Shares of retailer Walmart (NYSE:WMT) dropped over 2% on Tuesday after comments from CFO John Rainey at the Bank of America London Investor Conference spooked investors. Rainey warned that the current quarter’s sales won’t be as strong as those from the previous quarter and noted that the second quarter is the most challenging in terms of comparable sales.
Walmart is also facing margin pressures as consumer spending shifts from general merchandise to lower-margin food items. Additionally, rising wages, especially in Mexico, are impacting the bottom line. Rainey highlighted that while higher wages increase consumer spending, they also drove up Walmex’s (Walmart de México y Centroamérica) selling, general, and administration costs by 12.4% in Q1. In fact, labor costs and strategic growth investments were only partially offset by operational efficiencies.

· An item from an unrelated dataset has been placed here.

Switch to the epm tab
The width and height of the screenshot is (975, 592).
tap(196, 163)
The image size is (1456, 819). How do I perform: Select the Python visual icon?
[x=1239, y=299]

It will be interesting to see how this will impact Walmart’s bottom line when it reports its earnings results in August. The company has beaten earnings in each of its last eight quarters, as per the image below. However, rising costs might cause its current streak to end. Analysts currently expect EPS figures to come in at $0.65 per share.
Is Walmart a Buy, Sell, or Hold?
Turning to Wall Street, analysts have a Strong Buy consensus rating on WMT stock based on 25 Buys and three Holds assigned in the past three months. After a 32% rally in its share price over the past year, the average WMT price target of $73.16 per share implies 8.69% upside potential.